The quantitative determination of human interleukin 6 (IL-6) in serum, plasma and cell culture supernatant is now possible using a chemiluminescent sandwich immunoassay developed by R&D Systems and the MLX™, a Microtiter luminometer, by DYNEX TECHNOLOGIES.
The QuantiGlo kit for quantifying IL-6 has an anti-IL-6 monoclonal antibody to capture IL-6 and an enzyme-linked anti-IL-6 polyclonal antibody to detect the captured analyte. An enhanced luminol peroxide substrate emits light in the presence of the enzyme (horseradish peroxidase), and the light produced is proportional to the amount of IL-6 captured. This new luminescent technique for assaying cytokines utilizing luminescence offers substantial advantages over previously used methodologies, including increased sensitivity, smaller sample volume, and a broad range (0.3-3000 pg /mL).
The MLX is used to measure the intensity of the light, to plot a standard curve, and to analyze the results. Since the substrate emits light over a long time period, the test can be read any time between 20 and 40 minutes after addition of the substrate.
Use of a QuantiGlo Human IL-6 Immunoassay Kit with an MLX Luminometer to measure light output is described here. Kits for detecting other cytokines are also available from R&D Systems.
All reagents necessary to perform the assays are supplied with the kits. Instructions in the package insert were followed. Light was quantified in the MLX 20-25 minutes after substrate addition and all data reduction was performed using the MLX Revelation™ software.
A set of dilutions was prepared for the IL-6 standard curve. The mean MLX relative light unit (RLU) of each standard was calculated and the mean value of the zero standard was subtracted from each (Table 1).

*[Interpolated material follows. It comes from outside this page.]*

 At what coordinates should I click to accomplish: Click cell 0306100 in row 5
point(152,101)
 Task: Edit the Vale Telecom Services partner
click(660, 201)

The RLU values of the standards were plotted against the concentration of each standard. A cubic spline-fit was used in order to determine IL-6 concentrations of the kit controls and test samples. The dose-response curve for the standards is shown in figure 1.
Replicates of the four Control specimens were placed in various wells at the top and bottom of the plate. IL-6 concentrations were determined from the standard curve (Table 2). The IL-6 concentration of each Control specimen was within 10% of the midpoint value given in the package insert.